→ GESTELLTE AUFGABE
Wie würden Sie den Text über Turbulatoren an Nurflüglern nach seinem letzten Satz fortsetzen?

→ TEXTABSCHNITT
--------------------------------------------------

Artikel von Thomas Kehrer
Winglets, Turbulatoren, DSA- Rohre und so'n Zeugs bei Nurflüglern.
In diesem Artikel werde ich mich der Thematik von der praktischen Seite her zu nähern. Er zählt die gewonnenen Erkenntnisse auf,
die ich über einen längeren Zeitraum gemacht habe.
Turbulatoren am Wingletfuß:
Hierzu schlug Manfred Weichert an dem X- MESS Turbulatoren (Bild 1) vor. Diese funktionierten bei diesem Flieger prima. Der Abriss kommt
wesentlich weicher und verzögert. Aufgrund der guten Erfahrung setzte ich diese Turbulatoren auch an meinem JUST IN TIME 3 Johannes
(JIT3, Auslegung Hans-Jürgen Unverferth / Baukasten Raimund Sonst) ein, mit ähnlichem Erfolg. Der JIT3 hat manchmal die unangenehme
Eigenschaft beim Überziehen (besonders bei Mitwind) nach hinten abzukippen, dieses Problem wurde mit diesen Turbulatoren nicht gelöst.
Bei einem Fliegerkollegen funktionierte dieser Turbulator an einer Schaumwaffel gut. Er war begeistert.

--------------------------------------------------

→ DATENAUFLISTUNG
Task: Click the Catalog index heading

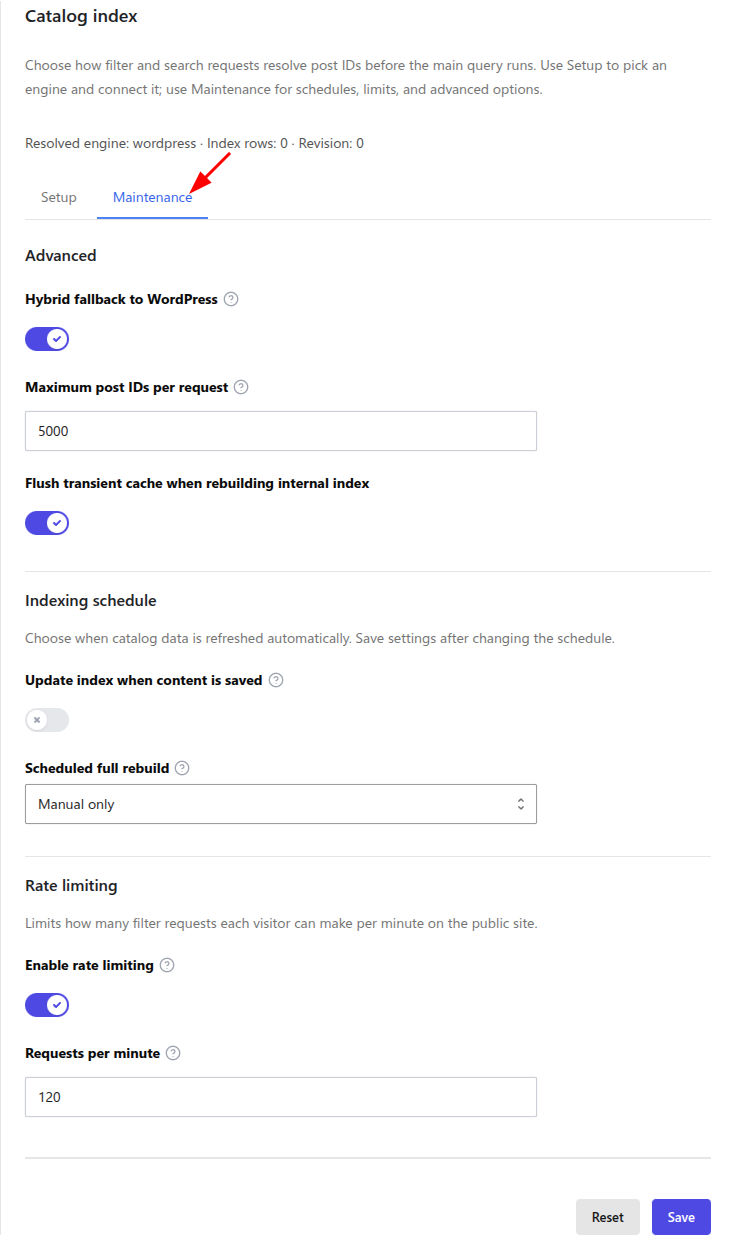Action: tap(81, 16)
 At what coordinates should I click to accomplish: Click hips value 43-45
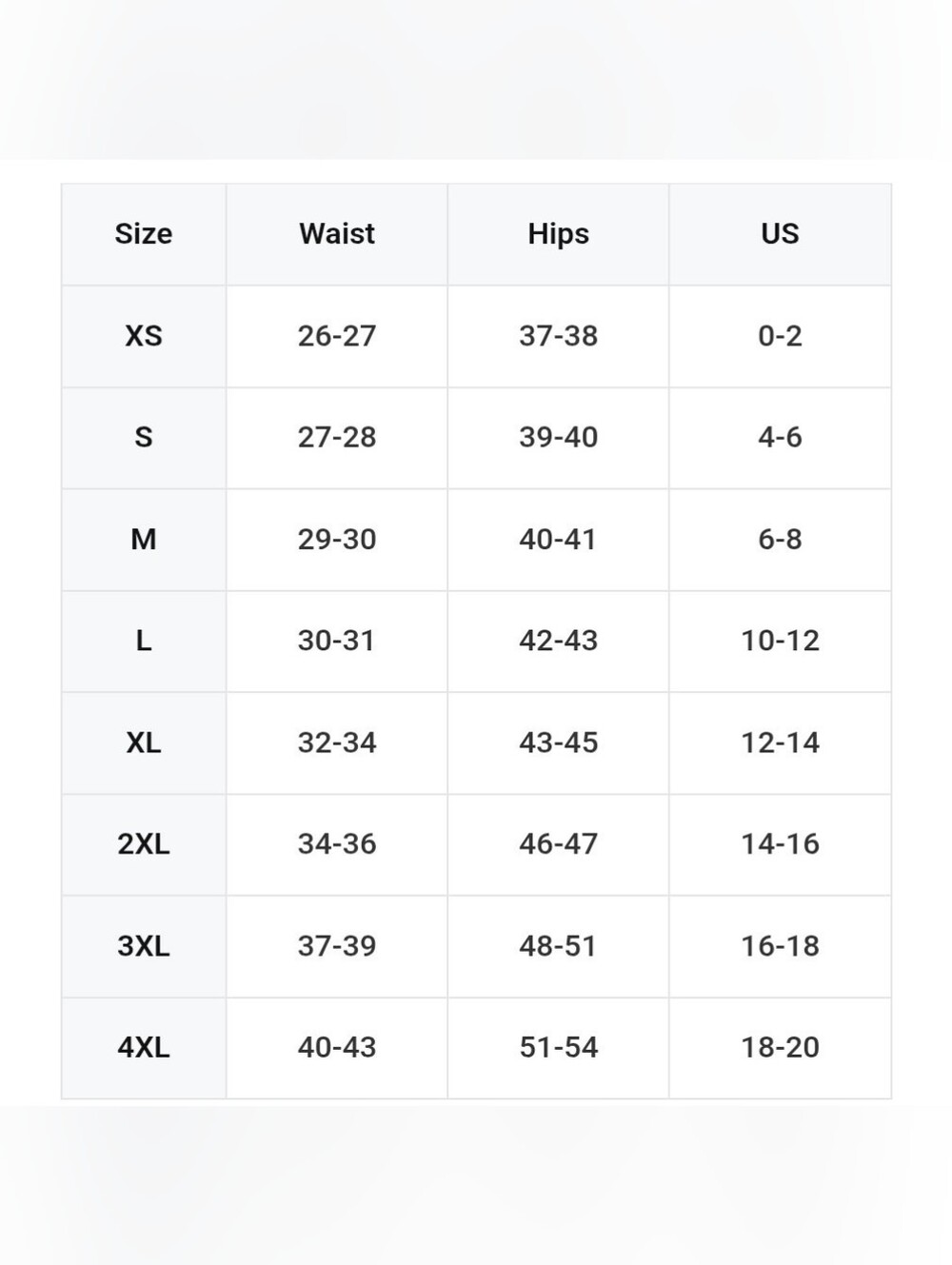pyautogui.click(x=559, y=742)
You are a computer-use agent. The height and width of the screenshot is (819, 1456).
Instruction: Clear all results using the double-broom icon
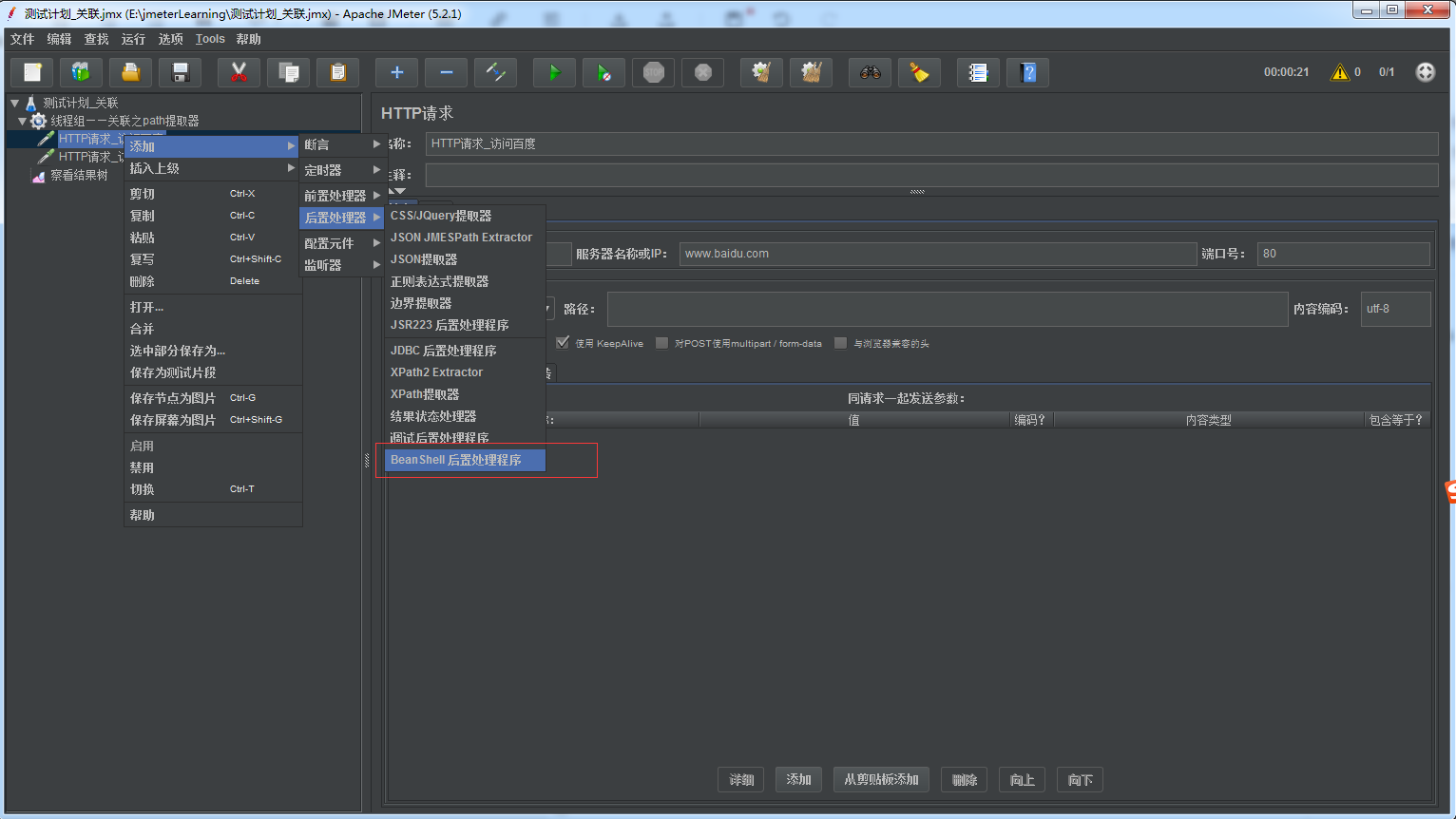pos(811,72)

--------------------------------------------------

→ ANTWORT
Bild 1
Hier schiebe ich noch einen etwas verrückten Versuch ein: An dem JIT3 habe ich einmal versucht die entstehenden Wirbel mit einen lose
mitdrehenden kleinen Propeller zu zerhacken. Der Propeller wurde einseitig montiert. Es wurden alle vier infrage kommenden Positionen am
Winglet ausprobiert. Aber der Prop erzeugte nur Widerstand (war aber noch aussteuerbar). Subjektiv war die Position hinter dem Wingletfuß
diejenige mit dem geringsten (erhöhten) Widerstand.
Noch etwas zu den Turbulatoren: Es gibt auch Hortenflieger die etwas kritisch in gewissen Situationen reagieren. An solchen Hortenmodellen
habe ich schon an jede erdenkliche Stelle Turbulatoren geklebt, ohne sichtbaren Erfolg.
DSA- Rohre:
Auf dem Nurflügeltreffen 2013 erzählte mir Guido Hechler von komischen Rohren am Wingletfuß. Bei Zanonia-Flayers.de gab es sogar
eine Skizze und zwei Tage später waren an meinem JIT3 diese Rohre aus Elektro- Installationsrohr und Balsabrett- Winglets dran (Bild 2).
Die neuen Winglets hatten das gleiche Gewicht wie die originalen Winglets, somit brauchte der Flieger nicht umgetrimmt zu werden.
Erster Start, ich erwartete ein Pfeifen, aber Nichts, der JIT3 flog eigentlich wie immer.
Erst so nach und nach merkte ich die Veränderung, das Teil flog irgendwie "runder und besser", die Veränderungen waren nicht wirklich greifbar.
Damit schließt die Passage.